--- DATASET ROWS ---

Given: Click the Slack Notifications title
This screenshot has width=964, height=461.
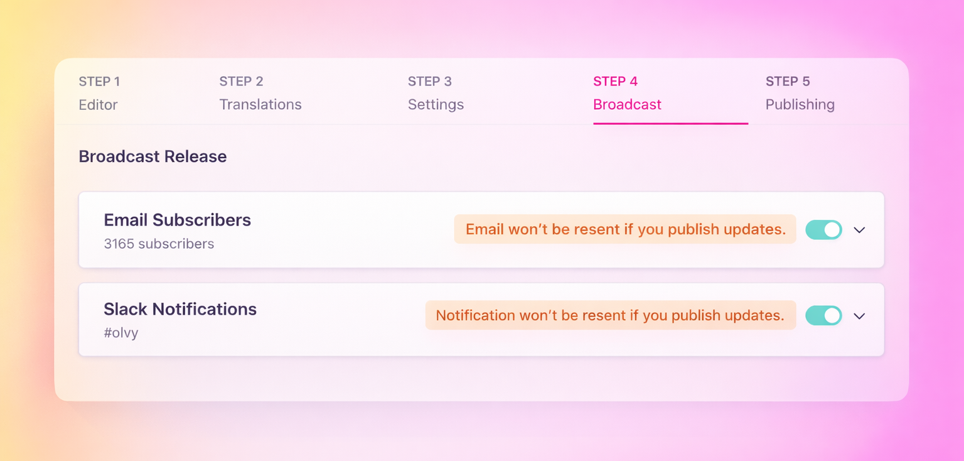Looking at the screenshot, I should tap(180, 309).
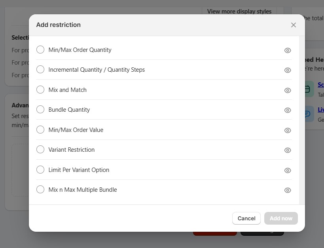Preview the Bundle Quantity restriction
The image size is (324, 248).
(x=288, y=110)
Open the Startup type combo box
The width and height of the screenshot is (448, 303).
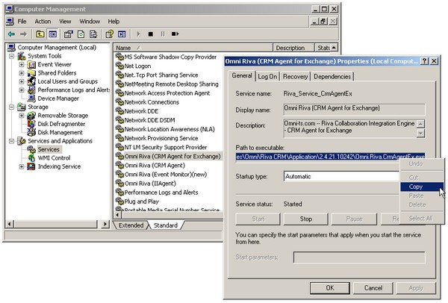341,176
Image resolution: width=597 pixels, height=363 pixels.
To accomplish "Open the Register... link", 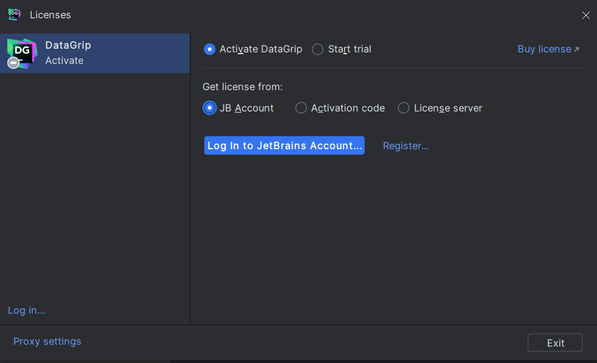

---

*WHAT THIS TASK INVOLVES*
Rewrite the records above, replacing "Open" with "Expand" and leaving everything else unchanged. Leave out the pictures.

*WRITTEN SOLUTION*
Given: Click the Slack Notifications title
This screenshot has width=964, height=461.
Looking at the screenshot, I should tap(180, 309).
Preview the Bundle Quantity restriction
The image size is (324, 248).
(x=288, y=110)
Expand the Startup type combo box
The width and height of the screenshot is (448, 303).
341,176
Image resolution: width=597 pixels, height=363 pixels.
To accomplish "Expand the Register... link", 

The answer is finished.